SOURCE MATERIAL:
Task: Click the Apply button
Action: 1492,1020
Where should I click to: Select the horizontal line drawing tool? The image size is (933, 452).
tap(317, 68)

...

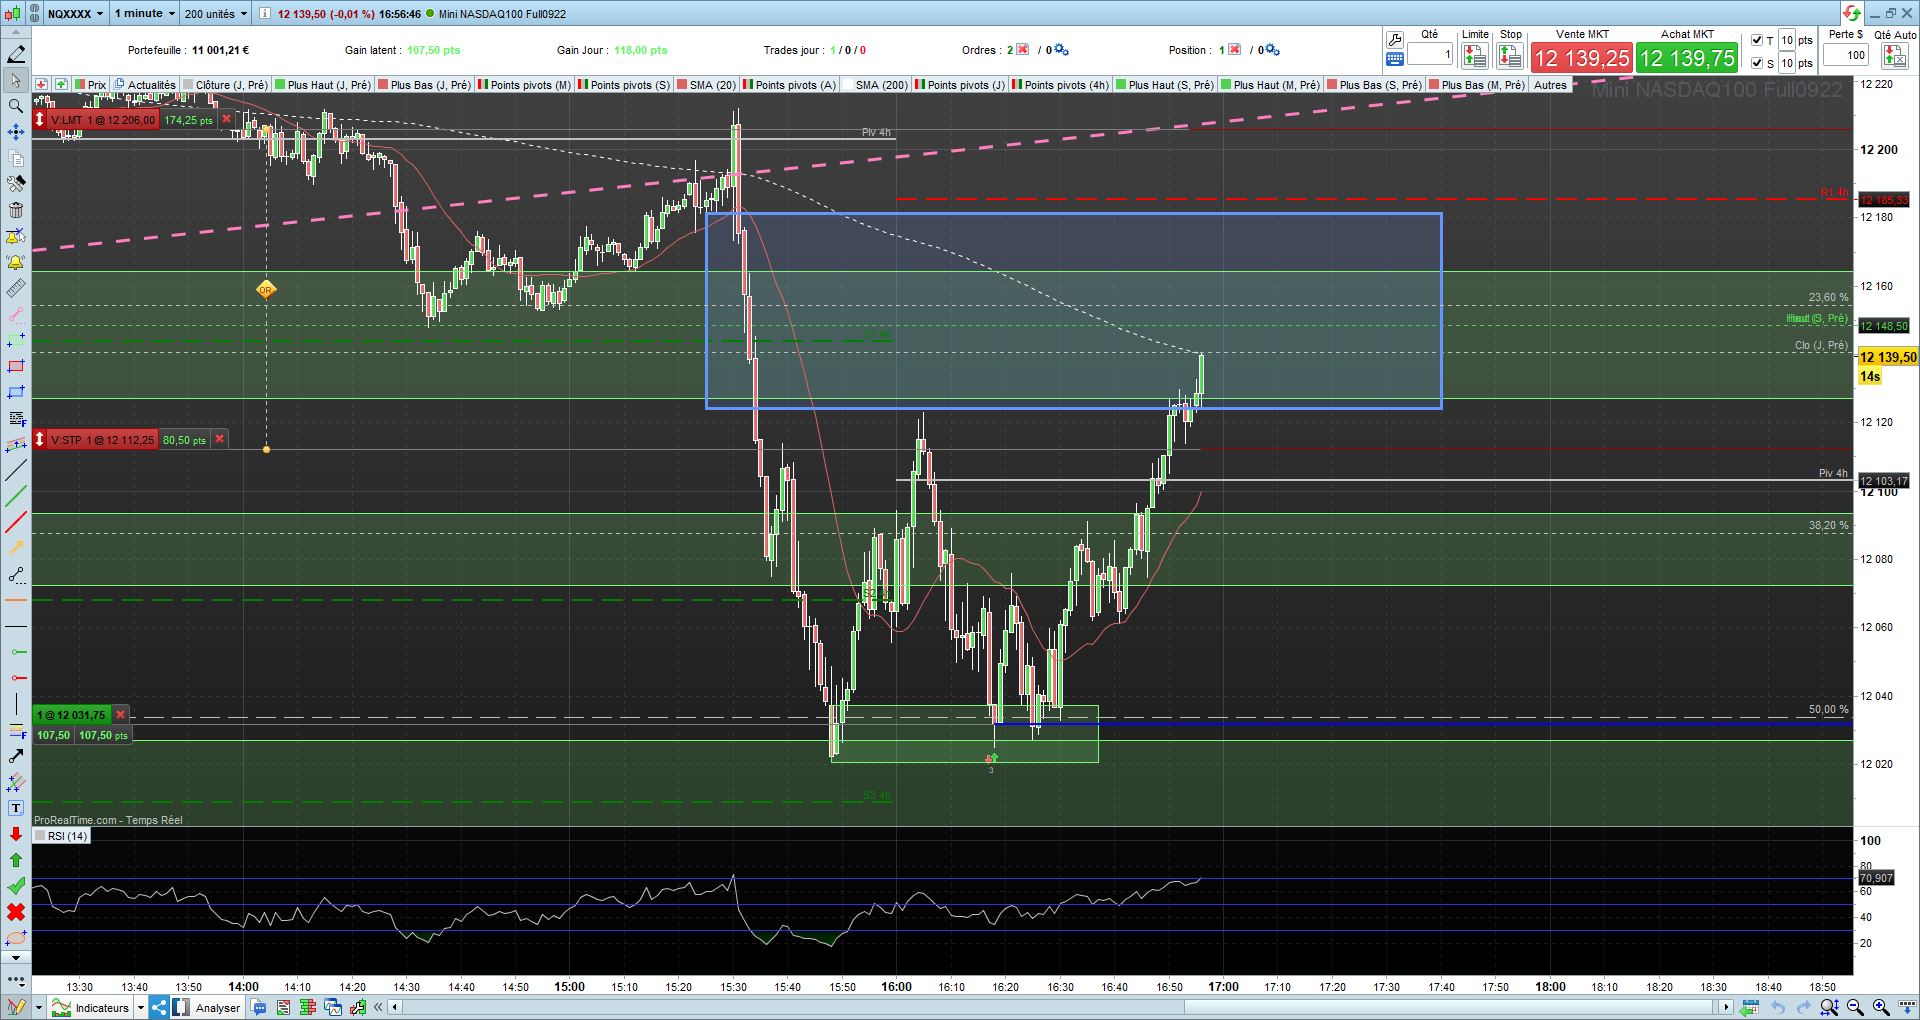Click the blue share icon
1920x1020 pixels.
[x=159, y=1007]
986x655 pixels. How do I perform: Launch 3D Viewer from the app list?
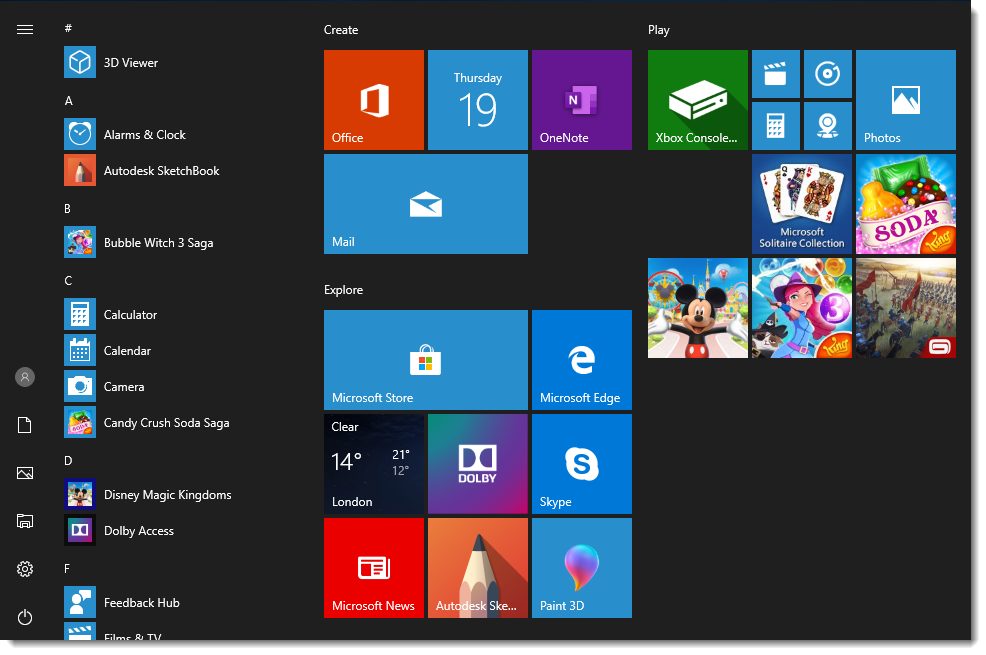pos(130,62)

...

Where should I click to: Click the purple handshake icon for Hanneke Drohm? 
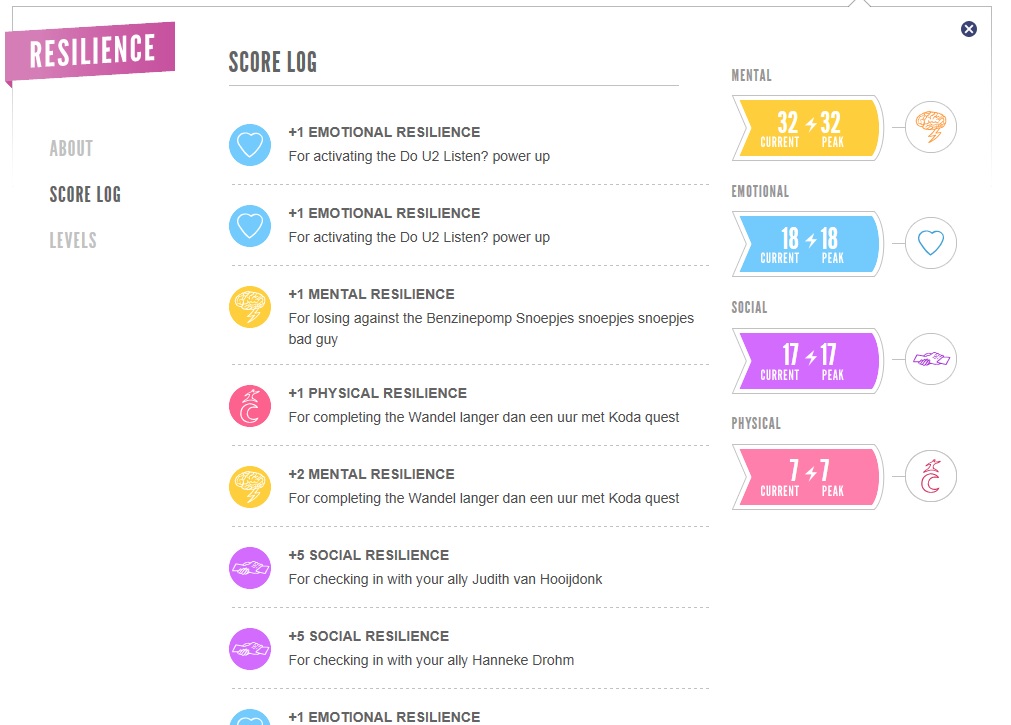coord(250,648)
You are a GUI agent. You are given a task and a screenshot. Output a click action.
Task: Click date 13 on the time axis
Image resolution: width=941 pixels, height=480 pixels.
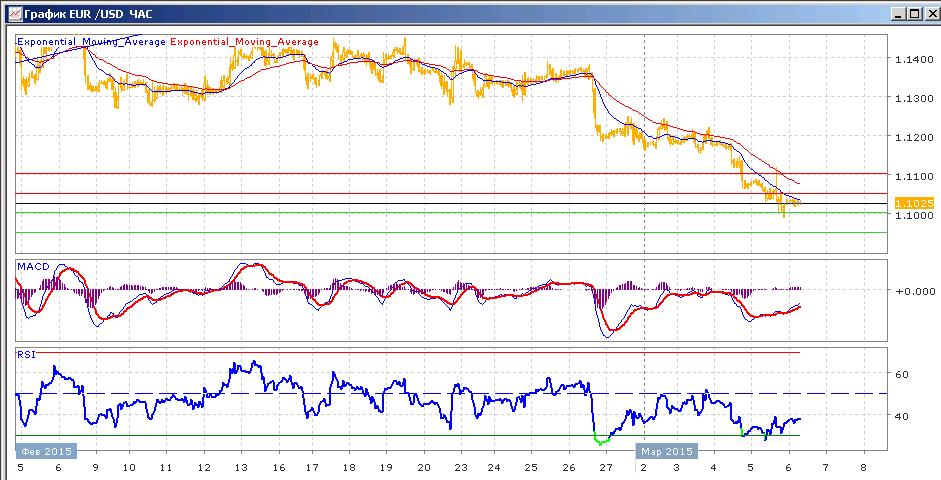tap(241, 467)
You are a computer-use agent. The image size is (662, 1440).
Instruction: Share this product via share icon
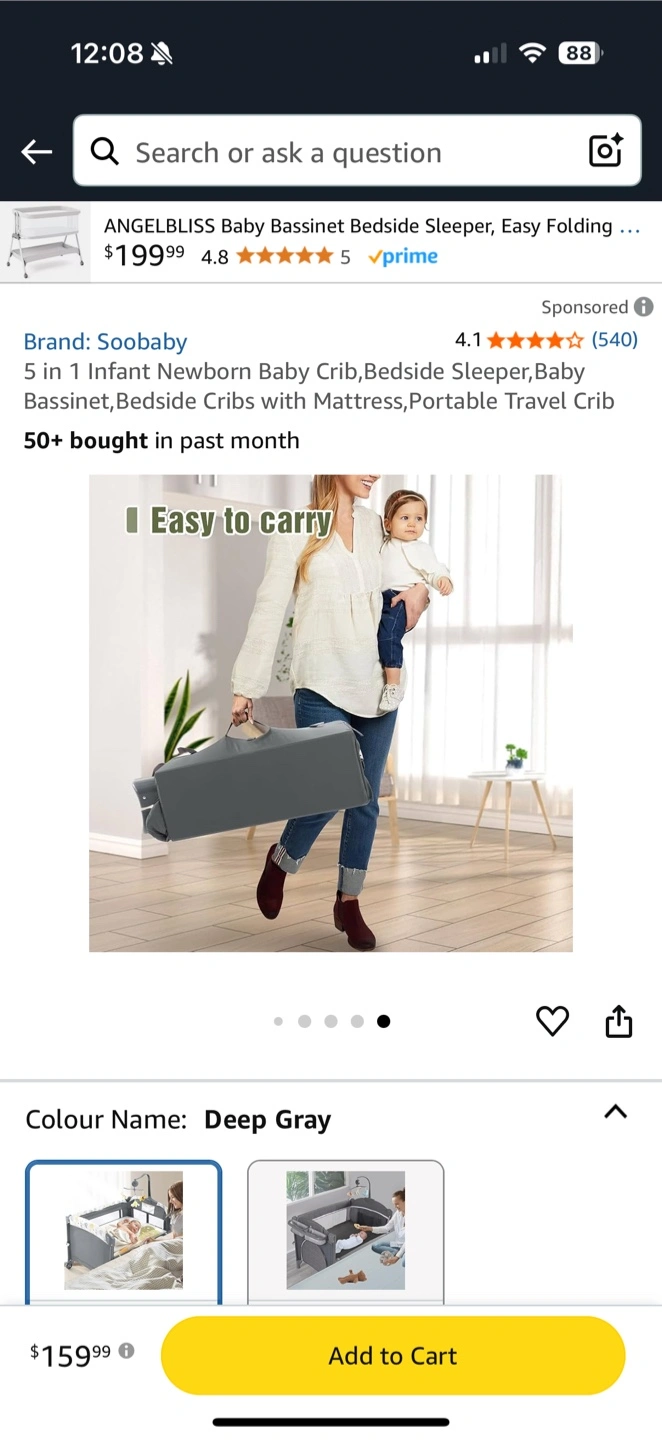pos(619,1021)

WHAT THE TASK REQUIRES: What lines in the data above contain the word "agent"? Copy them all.

SOLUTION FOR THIS EXERCISE:
You are a GUI agent. You are given a task and a screenshot. Output a click action.
You are a computer-use agent. The image size is (662, 1440).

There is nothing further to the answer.